However, returning to the above example, the Nabors Well Control Committee saw issues with the requested configuration. Attaching the MPD return flow line to the side outlet of rams forces all the cuttings from the wellbore to turn at the ram cavity. Few statistics exist to quantify the effect this has on the ability of the ram to seal the wellbore when needed, but the committee was unanimous in believing it has a negative effect. That is, turning the flow at this location is abrasive to the metal and risks a build-up of cuttings that could inhibit the functions of the preventer. After much debate, the committee determined this arrangement is not best practice and not approved for MPD operations on Nabors rigs.
Considering Figure 1 again and noting that side outlets of rams are below the ram’s blocks when closed, we see that the MPD return flow pathway is also below the bottom rams. Best practice dictates to never conduct drilling operations below the bottom rams of the BOP stack. Once again, this was designated by the committee as not approved for MPD operations on Nabors rigs.
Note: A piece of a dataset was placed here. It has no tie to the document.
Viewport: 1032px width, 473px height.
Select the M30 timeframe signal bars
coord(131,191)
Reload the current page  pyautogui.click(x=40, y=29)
The Nabors MPD Return Flow Pathways procedure contains 12 scenarios. Each is applied to both class 3 and class 4 BOP stack configurations. The results are displayed graphically at the end of the document along with “Approved” or “Not Approved” designations. Figures 2 and 3 are examples of these graphical representations.
Influx Management Matrix
An example of an Influx Management Matrix can be seen in Figure 4. It defines the process boundaries that dictate when MPD operations should be handed off to the conventional well control system and procedures. There are circulating and static pressure limits along the top and influx volume limits on the left. These limits are calculated based on the kick tolerance of each section and agreed upon beforehand between the drilling contractor and operator. Then, field personnel are trained on its use.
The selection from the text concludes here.